A hospital stay is stressful for everyone. Even normal behaviors of children can add to the stress parents may feel. When adults are under stress, strong emotions may surface. They may feel the urge to hit or spank a child in an attempt to control behavior.

We want The Children's Hospital to be a safe place for everyone, and we have designated our hospital as a No Hit Zone. No Hit Zones promote a culture of safety and health for children, adults, families and communities.

Happy toddler and his mother

​What is a No Hit Zone?

In the No Hit Zone, hitting is not allowed for any reason.

  • No child shall hit an adult.
  • No child shall hit another child.
  • No adult shall hit a child.
  • No adult shall hit another adult.

Whether in the hospital or in our day-to-day environments, hitting is not acceptable

Why have a  No Hit Zone?

The No Hit Zone policy is part of what we do to keep our patients and families safe. We believe physical punishment is harmful to children – their bodies and their minds.

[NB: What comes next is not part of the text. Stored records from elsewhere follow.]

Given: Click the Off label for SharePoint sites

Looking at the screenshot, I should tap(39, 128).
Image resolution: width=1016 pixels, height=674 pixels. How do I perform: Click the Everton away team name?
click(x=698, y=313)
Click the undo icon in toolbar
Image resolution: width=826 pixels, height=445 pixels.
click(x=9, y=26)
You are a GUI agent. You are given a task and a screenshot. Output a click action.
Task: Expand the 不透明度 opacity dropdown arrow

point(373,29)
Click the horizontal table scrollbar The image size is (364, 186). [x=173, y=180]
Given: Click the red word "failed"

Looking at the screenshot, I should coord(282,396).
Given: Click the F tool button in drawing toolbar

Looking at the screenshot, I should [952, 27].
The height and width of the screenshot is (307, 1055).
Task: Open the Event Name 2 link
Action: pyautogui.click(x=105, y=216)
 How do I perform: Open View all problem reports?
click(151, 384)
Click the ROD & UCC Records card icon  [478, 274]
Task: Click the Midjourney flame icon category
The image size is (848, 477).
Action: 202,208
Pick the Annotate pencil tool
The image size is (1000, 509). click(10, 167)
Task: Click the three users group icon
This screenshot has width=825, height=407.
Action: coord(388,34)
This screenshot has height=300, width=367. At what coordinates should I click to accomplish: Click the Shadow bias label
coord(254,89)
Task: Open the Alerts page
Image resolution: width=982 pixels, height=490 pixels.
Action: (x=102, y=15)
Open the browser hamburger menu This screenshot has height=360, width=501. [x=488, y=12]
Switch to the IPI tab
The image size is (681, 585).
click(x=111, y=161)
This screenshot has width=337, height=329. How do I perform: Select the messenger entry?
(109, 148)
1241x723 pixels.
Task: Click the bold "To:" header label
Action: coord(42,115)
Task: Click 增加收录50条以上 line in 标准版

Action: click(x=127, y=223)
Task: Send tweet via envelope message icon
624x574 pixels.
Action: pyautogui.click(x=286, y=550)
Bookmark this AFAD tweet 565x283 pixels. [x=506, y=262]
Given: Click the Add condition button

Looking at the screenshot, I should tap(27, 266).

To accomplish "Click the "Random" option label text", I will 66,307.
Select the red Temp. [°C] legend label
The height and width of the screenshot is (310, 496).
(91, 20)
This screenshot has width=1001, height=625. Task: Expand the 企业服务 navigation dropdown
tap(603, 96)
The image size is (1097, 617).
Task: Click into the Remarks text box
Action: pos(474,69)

  • No Hit Zones support healthy relationships and safe environments across the lifespan. Hitting is harmful to everyone’s physical, emotional and mental health. Hitting is not acceptable; there are ways to avoid and prevent physical violence.
  • No Hit Zones focus on prevention and support during early signs of distress. Our focus is to provide support as a means to prevent hitting. . Supportive intervention can address problems and promote safety.
  • Conflict has a place in all healthy relationships. No Hit Zones promote nonviolent ways to work through conflict, Children learn by watching and interacting with adults. Adults have a responsibility to not only model, but also actively teach positive ways of dealing with conflict.

Tips for parents

  • Talk to your child. Explain how you want them to behave and why.
  • Set clear limits on your child's behaviors. Give clear instructions. Be specific. Be realistic.
  • It is normal for children to become bored when waiting. Bring a favorite toy or activity to help keep your child busy.
  • Read to your child.
  • Engage your child in conversation.
  • Praise your child’s good behaviors.
  • Teach your child how to manage conflict without using violence.
  • Be good to yourself! Being a parent is hard work. Do something you enjoy each day..
  • All parents need help and support. Don’t be afraid to ask for help.

Here’s what we know

  • Hitting and spanking do not teach discipline. They are types of physical punishment.
  • Some believe physical punishment encourages better behavior, but this is not true. In fact, Children who are hit or spanked tend to develop more aggressive and disobedient behaviors over time.
  • Hitting or spanking teaches children that violence is an acceptable way to solve problems.
  • Children who are physically punished may find it more difficult to concentrate and often do poorly in school as a result.
  • Physical punishment has been linked to criminal behavior.
  • Children who are physically punished are more likely to develop physical or mental health problems in adulthood.
  • Children who are physically punished are more likely to distrust others. As a result, they may struggle to build healthy relationships throughout their lives.
  • Parents who use physical punishment are at greater risk of becoming physically abusive with their children.